How to run international payroll for employees in the UK (Updated 2023)

Last Edited

September 15, 2023

The United Kingdom is an attractive option for companies looking to expand their operations overseas, despite the country’s recent challenges. 

Although the British government is still navigating various complexities post-Brexit, the United Kingdom currently has the sixth-largest economy in the world. The UK has a well-educated and highly skilled talent pool. Finally, for Americans—and anyone with English as their first language—it’s relatively straightforward to assimilate British employees. 
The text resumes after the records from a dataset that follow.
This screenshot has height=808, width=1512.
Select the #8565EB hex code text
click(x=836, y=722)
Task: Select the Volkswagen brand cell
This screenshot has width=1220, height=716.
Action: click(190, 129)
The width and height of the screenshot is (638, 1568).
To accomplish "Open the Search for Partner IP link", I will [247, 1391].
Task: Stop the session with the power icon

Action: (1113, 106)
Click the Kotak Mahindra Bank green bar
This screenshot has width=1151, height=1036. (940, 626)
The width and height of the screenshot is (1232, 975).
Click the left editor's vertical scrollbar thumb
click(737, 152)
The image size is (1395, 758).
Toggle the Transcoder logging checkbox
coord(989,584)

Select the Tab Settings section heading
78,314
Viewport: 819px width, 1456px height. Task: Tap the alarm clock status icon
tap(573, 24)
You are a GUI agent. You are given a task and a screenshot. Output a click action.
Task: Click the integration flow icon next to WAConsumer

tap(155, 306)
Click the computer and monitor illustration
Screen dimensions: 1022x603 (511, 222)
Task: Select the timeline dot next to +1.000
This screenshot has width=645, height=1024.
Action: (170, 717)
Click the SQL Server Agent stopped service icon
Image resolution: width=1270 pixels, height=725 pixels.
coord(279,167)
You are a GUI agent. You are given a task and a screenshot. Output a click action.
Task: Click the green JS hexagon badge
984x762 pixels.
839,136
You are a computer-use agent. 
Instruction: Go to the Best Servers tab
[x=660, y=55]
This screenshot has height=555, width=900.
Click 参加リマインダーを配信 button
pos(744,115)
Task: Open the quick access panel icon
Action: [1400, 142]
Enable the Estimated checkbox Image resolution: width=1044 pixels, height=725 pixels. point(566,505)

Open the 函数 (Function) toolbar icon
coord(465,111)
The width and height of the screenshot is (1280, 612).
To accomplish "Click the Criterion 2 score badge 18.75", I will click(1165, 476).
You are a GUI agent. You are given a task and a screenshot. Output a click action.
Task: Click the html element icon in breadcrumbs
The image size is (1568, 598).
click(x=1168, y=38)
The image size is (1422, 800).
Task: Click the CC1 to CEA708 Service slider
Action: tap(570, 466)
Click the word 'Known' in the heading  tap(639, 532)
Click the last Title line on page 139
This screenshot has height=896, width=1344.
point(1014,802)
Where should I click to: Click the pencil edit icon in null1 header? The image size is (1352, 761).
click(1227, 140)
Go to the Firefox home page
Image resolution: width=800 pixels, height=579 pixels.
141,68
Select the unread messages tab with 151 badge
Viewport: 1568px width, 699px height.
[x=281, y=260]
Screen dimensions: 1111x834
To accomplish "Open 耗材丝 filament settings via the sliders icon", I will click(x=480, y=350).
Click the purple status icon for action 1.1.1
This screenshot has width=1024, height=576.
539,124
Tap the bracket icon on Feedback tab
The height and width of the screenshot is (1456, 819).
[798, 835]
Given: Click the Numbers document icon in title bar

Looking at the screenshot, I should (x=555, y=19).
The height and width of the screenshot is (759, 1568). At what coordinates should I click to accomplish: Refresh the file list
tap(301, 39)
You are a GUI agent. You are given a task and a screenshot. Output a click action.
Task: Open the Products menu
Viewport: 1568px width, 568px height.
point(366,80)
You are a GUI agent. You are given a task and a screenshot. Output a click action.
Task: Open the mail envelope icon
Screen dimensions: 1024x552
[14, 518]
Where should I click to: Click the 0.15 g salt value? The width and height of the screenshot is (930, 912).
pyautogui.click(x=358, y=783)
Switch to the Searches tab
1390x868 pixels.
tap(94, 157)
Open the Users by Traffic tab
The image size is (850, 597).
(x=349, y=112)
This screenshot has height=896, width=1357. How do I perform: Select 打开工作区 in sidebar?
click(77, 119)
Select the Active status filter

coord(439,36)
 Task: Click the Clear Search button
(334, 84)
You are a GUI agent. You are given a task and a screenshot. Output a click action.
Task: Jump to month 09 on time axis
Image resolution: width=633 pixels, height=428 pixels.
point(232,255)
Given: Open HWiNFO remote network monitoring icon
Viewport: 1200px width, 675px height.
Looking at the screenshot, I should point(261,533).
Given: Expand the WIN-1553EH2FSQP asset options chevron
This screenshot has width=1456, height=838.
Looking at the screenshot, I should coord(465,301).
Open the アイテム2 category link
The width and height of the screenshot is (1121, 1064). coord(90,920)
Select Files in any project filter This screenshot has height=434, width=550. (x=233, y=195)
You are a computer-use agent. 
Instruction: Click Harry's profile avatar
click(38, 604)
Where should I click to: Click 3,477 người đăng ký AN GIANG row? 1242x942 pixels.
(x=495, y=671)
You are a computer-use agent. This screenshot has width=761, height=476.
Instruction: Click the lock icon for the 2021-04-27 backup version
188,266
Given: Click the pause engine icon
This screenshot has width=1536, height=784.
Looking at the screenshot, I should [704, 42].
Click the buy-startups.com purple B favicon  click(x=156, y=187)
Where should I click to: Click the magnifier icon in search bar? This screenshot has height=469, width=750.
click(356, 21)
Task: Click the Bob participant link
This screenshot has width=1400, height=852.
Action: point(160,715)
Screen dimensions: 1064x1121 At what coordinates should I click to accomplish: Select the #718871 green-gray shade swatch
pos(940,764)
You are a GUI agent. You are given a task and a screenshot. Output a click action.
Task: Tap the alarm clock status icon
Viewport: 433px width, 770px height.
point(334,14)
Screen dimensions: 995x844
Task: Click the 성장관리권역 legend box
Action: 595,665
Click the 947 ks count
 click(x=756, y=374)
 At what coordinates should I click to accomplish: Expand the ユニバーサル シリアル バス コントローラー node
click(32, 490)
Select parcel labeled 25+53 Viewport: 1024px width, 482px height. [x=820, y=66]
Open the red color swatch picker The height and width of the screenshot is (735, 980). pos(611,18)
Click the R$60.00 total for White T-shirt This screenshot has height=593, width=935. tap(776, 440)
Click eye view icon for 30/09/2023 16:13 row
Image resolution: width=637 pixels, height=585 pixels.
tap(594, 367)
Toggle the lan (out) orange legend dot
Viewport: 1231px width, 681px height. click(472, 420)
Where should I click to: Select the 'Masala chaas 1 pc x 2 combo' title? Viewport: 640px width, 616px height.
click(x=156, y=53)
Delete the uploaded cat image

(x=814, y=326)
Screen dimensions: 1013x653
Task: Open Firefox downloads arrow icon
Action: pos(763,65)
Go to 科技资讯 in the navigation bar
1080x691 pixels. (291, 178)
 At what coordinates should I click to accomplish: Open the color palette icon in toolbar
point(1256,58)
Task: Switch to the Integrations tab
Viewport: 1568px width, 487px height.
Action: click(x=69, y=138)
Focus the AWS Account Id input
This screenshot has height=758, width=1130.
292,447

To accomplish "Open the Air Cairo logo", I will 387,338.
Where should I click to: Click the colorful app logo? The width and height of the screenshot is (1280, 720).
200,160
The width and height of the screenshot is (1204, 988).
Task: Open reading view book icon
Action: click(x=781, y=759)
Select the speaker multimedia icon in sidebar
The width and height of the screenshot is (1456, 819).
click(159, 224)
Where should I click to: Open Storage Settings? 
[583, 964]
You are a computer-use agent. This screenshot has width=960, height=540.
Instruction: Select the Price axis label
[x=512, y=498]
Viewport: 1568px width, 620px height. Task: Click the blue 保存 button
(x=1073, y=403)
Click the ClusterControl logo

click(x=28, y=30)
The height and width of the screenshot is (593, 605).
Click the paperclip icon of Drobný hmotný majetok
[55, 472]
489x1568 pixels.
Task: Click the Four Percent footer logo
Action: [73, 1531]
Of course, there are hurdles to overcome when you’re hiring remote employees in the United Kingdom for the first time. Running payroll for your new staff members can be particularly challenging. Laws in the United Kingdom are quite different from those in other countries, like the US—and if you don’t take the proper steps to remain compliant with the nation’s laws, you’ll wind up paying substantial fines.

This comprehensive guide to payroll processing for employees in the UK will walk you through the process and explain everything you need to know to remain legally compliant and ensure the setup goes smoothly.

Table of Contents

  • Step #1: Register as an employer using the HMRC Portal
  • Step #2: Pick a global payroll software solution
  • Step #3: Determine your workers’ employment status
  • Step #4: Collect information from your employees for payroll
  • Step #5: Set the employee’s salary in British pounds sterling
  • Step #6: Run payroll
  • Step #7: File your taxes with the HMRC
  • Frequently asked questions about running payroll in the UK

Step #1: Register as an employer using the HMRC Portal

If you decide to set up your own entity in the UK rather than using an EOR—which we’ll discuss below—here are the steps you’ll need to take.

Before you can hire and pay employees in the UK, you need to register yourself as an employer. You can do this through the portal on the His Majesty’s Revenue and Customs (HMRC) page on the gov.uk website. The HMRC is the department of the British government that’s responsible for collecting taxes and other revenue from employers in the United Kingdom.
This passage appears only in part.